Ekmekçi'nin İnatları!

Mustafa Ekmekçi, doğru ve toplum yararına olduğuna inandığı bir konuyu inatla ve ısrarla sürekli gündemde tutan, okuyucularının dikkatine sunan bir kimliğe sahiptir. Ekmekçi'nin adıyla özdeşleşmiş Köy Enstitüleri, dilde özleşme ve domuzlara ilişkin inatla, sürekli yazılar yazması bu kimliğinin en çarpıcı göstergesidir.

Ekmekçi, "uygarlığın, çağcıllığın, Atatürkçülüğün de öl­çüsü" saydığı Köy Enstitüleri'nin ödünsüz savunucusu­dur. Köy Enstitülerini savunmak, gerçekleri gelecek kuşaklara aktarmak O'nun için vazgeçilmez ve ertelene­mez bir görevdir.

> **Sağlanan veriler**:
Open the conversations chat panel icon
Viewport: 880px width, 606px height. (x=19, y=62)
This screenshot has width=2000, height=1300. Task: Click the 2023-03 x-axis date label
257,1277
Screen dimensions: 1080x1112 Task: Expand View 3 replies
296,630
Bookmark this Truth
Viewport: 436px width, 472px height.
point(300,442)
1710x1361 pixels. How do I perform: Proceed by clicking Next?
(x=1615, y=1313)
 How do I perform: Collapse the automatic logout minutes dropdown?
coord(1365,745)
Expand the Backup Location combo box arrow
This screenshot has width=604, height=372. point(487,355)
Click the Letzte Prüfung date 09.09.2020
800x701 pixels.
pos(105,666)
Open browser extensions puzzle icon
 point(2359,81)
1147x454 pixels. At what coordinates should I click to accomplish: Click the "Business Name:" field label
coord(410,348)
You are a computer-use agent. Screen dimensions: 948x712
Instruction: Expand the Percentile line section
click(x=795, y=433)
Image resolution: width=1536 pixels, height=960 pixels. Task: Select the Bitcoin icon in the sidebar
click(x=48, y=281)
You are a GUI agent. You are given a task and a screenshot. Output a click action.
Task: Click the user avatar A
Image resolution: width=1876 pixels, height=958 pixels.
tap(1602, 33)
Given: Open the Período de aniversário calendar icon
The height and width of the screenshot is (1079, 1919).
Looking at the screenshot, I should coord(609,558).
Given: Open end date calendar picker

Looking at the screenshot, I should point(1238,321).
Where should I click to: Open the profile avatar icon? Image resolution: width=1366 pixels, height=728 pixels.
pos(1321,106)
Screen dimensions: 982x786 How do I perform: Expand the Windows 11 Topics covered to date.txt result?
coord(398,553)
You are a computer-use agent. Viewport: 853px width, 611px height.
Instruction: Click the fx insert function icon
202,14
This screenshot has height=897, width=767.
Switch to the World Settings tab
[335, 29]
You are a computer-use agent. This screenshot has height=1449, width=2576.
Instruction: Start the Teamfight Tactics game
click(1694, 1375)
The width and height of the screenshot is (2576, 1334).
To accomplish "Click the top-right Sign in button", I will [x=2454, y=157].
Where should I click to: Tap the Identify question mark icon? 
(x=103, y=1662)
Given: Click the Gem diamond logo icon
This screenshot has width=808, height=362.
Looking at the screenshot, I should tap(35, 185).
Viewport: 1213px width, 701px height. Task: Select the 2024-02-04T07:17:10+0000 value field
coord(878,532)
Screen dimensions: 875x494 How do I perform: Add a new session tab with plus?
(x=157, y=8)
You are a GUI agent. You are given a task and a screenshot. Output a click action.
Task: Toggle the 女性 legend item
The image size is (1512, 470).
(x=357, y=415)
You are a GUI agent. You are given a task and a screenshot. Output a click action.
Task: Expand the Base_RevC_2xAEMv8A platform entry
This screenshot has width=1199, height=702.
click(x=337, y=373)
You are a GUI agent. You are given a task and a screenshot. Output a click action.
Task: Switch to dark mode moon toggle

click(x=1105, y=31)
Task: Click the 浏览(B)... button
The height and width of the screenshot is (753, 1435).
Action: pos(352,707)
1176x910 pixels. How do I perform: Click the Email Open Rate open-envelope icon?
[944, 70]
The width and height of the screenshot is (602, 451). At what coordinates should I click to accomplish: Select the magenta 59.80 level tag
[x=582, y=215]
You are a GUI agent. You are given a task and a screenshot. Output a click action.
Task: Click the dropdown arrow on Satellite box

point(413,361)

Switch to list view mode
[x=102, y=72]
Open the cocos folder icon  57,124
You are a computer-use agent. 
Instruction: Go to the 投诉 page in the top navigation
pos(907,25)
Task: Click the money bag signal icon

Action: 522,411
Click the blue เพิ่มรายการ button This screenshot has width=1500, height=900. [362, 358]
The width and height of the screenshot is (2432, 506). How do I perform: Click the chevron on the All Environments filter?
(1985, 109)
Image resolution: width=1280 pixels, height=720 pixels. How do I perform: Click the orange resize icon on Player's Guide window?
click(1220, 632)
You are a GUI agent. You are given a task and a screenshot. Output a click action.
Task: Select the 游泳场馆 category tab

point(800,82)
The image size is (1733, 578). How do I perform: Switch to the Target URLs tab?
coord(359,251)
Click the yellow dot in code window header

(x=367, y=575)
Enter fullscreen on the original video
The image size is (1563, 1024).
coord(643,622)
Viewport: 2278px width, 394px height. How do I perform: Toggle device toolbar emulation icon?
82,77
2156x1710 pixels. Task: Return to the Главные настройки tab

> **Görev tanımı**:
Mustafa Ekmekçi üzerine olan metnin tamamını hiçbir değişiklik yapmadan kopyala.

> **Nihai sonuç**:
Ekmekçi'nin İnatları!

Mustafa Ekmekçi, doğru ve toplum yararına olduğuna inandığı bir konuyu inatla ve ısrarla sürekli gündemde tutan, okuyucularının dikkatine sunan bir kimliğe sahiptir. Ekmekçi'nin adıyla özdeşleşmiş Köy Enstitüleri, dilde özleşme ve domuzlara ilişkin inatla, sürekli yazılar yazması bu kimliğinin en çarpıcı göstergesidir.

Ekmekçi, "uygarlığın, çağcıllığın, Atatürkçülüğün de öl­çüsü" saydığı Köy Enstitüleri'nin ödünsüz savunucusu­dur. Köy Enstitülerini savunmak, gerçekleri gelecek kuşaklara aktarmak O'nun için vazgeçilmez ve ertelene­mez bir görevdir.